Private investment has also catalysed in the past five years. Mongolian-owned Genco Tour Bureau, one of the few publicly listed tour operators, has been a key investor in cultural infrastructure. Investing an estimated $4.1m to build a 40-metre tall Chinggis Khan stainless steel statue and tourism complex some 50 km east of Ulaanbaatar in Tsonjin Boldog, Genco opened the site in 2008. A new project announced in 2012 will involve building a statue of Buddha close to the new airport currently under development. At the same time, the Tengri Group, backers of Juulchin World Tours and the Mongol Derby, launched a $2m project in 2008 to develop a “Mongol Khaans Theme Park” to showcase the history of Chinggis Khan’s empire-building, with the project expected to be completed by 2014.

Even larger projects are in the planning stages. The former Ministry of Nature, Environment and Tourism, under the then-government, announced plans in 2010 to develop an enormous historical theme park around the 13th century capital of Kharkhorin.

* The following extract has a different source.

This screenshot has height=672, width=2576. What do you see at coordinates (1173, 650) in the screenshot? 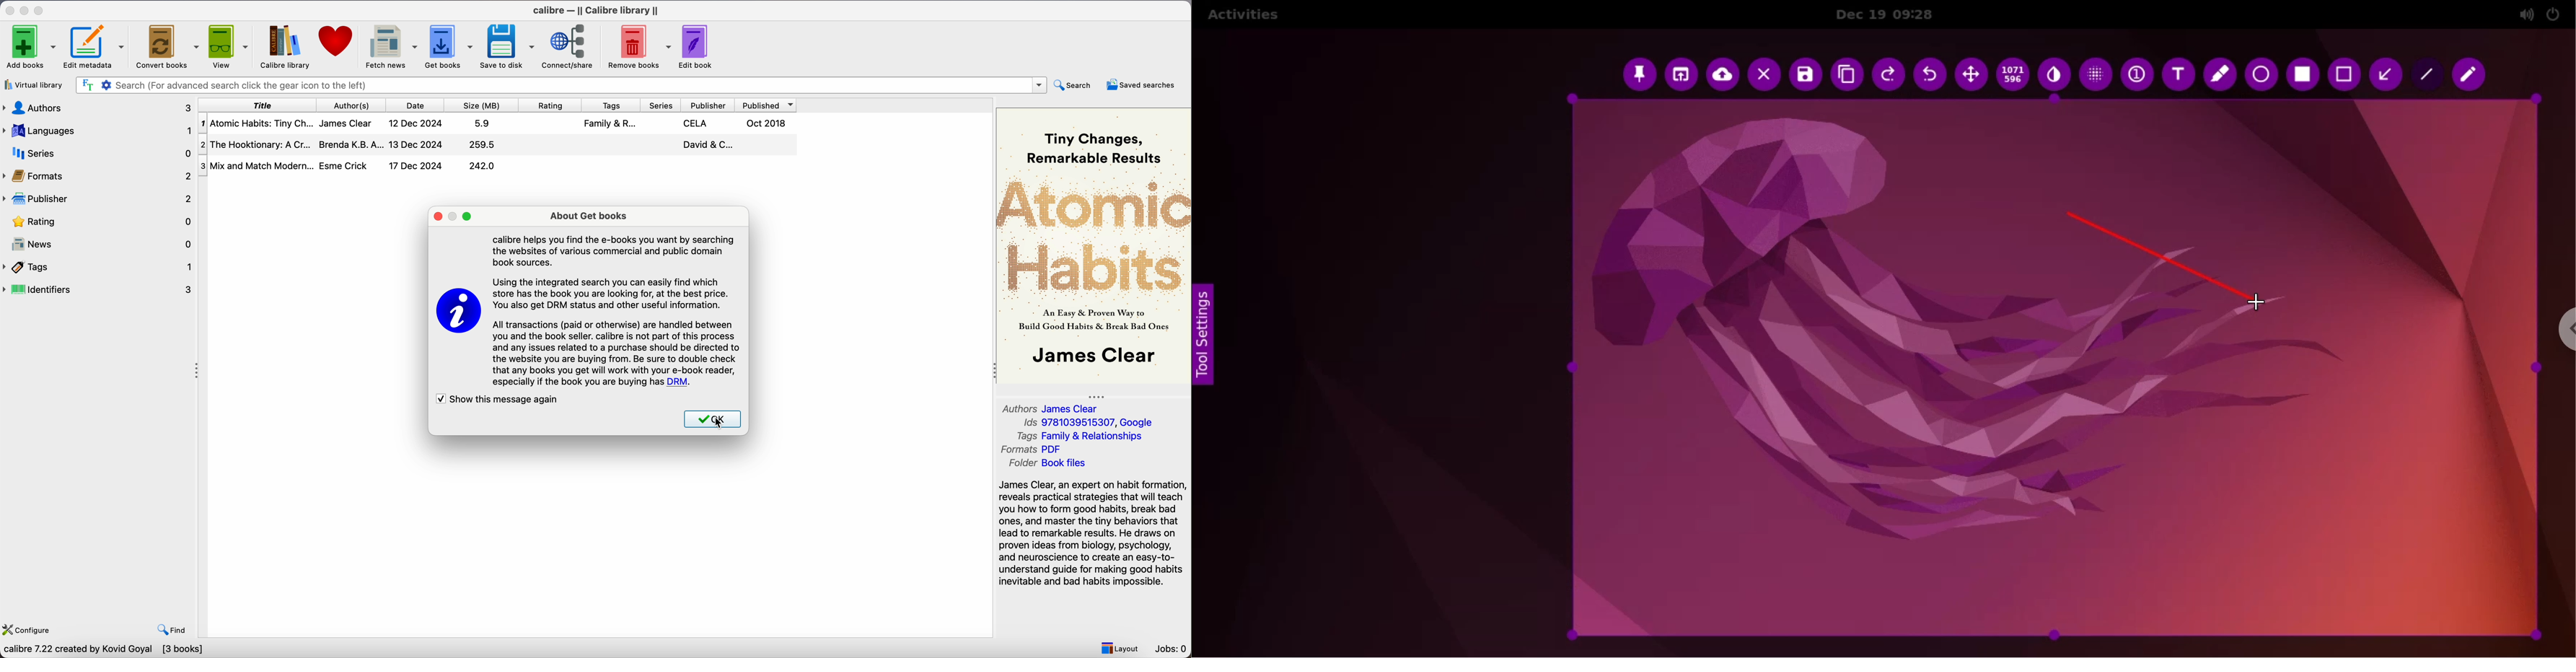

While the site of the Orkhon Valley has attracted its share of investment, in smaller tourist complexes such as the Dream Land resort established by former sumo wrestler D. Dagvadorj, the ruins of the ancient city have mostly faded. Aiming to attract private investment of some $500m in redeveloping the city, the government has launched a $2m feasibility study still under way at the time of writing. The authorities have also commissioned the study of ancient texts to help frame the project’s plans and designs. While the project’s scope is yet to be fully determined, the government expects full construction to take roughly 15 years.

The authorities aim to invest some $148m in infrastructure, expected to include a domestic airport, for the project, while $350m in investment in buildings and construction will be required, either from public coffers or through concessions. Although still in the planning stages, the project has elicited concern on the part of associations and some tour operators. “We are concerned about the very large scope of the Kharkhorin planned project as it would interfere with an adjoining UNESCO world heritage site,” B. Indraa, the director of the governing board of the MNTO, told OBG.

The new government’s four-year action plan in September 2012 also mentions plans to establish a dinosaur museum and paleontological research centre complex in the Gobi. Detailed plans and the input from private investors will be available following the announcement of new policies in early 2013. Despite concerns by private operators that the scale of planned projects are too large, if the balance between new developments and tradition is maintained, Mongolia will build on its advantages to attract a growing tourism sector focused both on outdoor activities as well as a unique heritage.